## COMPLETE THE FOLLOWING
1) In the passage about the Cessna jet over Washington, why did people in the D.C. area hear a sonic boom? Answer in one or two sentences.
2) Summarize the passage about the Cessna jet over Washington in two sentences.

--- begin PASSAGE GIVEN ---

Flares, a "head-butt" maneuver and missiles at the ready: Those are some of the military's options when a wayward aircraft raises alarms in U.S. airspace. All those options were in play on Sunday afternoon, when an unresponsive Cessna jet flew over Washington, D.C., and crashed in Virginia.

For officials in charge of Washington's sensitive airspace, "their need to react is going to be much more significant than if the same event occurred over the central United States," former Federal Aviation Administration official Michael J. McCormick tells NPR.

McCormick should know: He helped design and implement the protocols for the airspace around the U.S. capital. He is now an assistant professor and program coordinator at Embry-Riddle Aeronautical University.

Air traffic control lost contact with the Cessna "during its ascent" — just 15 minutes after taking off — the National Transportation Safety Board said Tuesday in a message to NPR. The plane was flying from Elizabethton, Tenn., to Long Island MacArthur Airport in New York.

As the jet set off military and defense alarms, it also triggered a series of questions from residents, many of whom heard and even felt a sonic boom after F-16 fighter jets were ordered to intercept the plane.

"Six F-16s from three different air bases" were launched, according to John Kirby, White House National Security Council spokesperson. "They had to turn on the speed to get to him, which is why people here in the District area heard a sonic boom," he said on Monday.

The emergency ended in tragedy: The pilot and three passengers died on the plane that went down more than a mile from the Blue Ridge Parkway, the Virginia State Police told NPR via email.

Emergency crews found wreckage of the Cessna business jet "in a wilderness area" west of Wintergreen, Va., according to Wintergreen Fire and Rescue. The NTSB says its investigators reached the scene Tuesday morning, after hiking through rough wooded terrain.

--- end PASSAGE GIVEN ---
--- begin DATA SHOWN ---

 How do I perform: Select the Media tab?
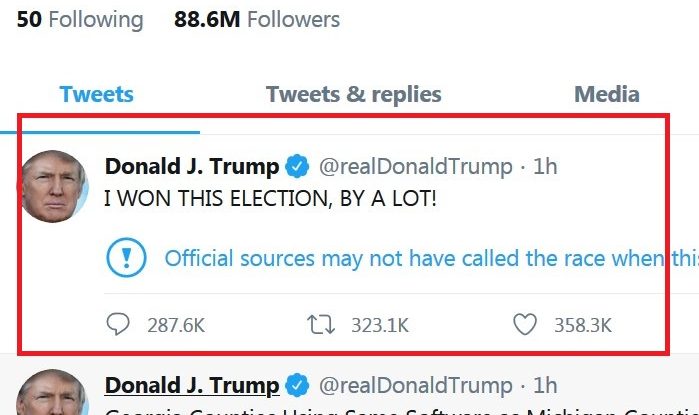(606, 95)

--- end DATA SHOWN ---

## RESPONSES TO THE EXERCISE
1) They heard it because the F-16 fighter jets sent to intercept the unresponsive Cessna had to speed up to reach it. John Kirby of the White House National Security Council gave this explanation.

2) On a Sunday afternoon, an unresponsive Cessna jet flying from Elizabethton, Tennessee, to Long Island flew over Washington, D.C., so six F-16s were sent to intercept it, and their speed caused a sonic boom that residents heard. The plane crashed in a wilderness area in Virginia, killing the pilot and three passengers, and NTSB investigators hiked through rough terrain to reach the scene.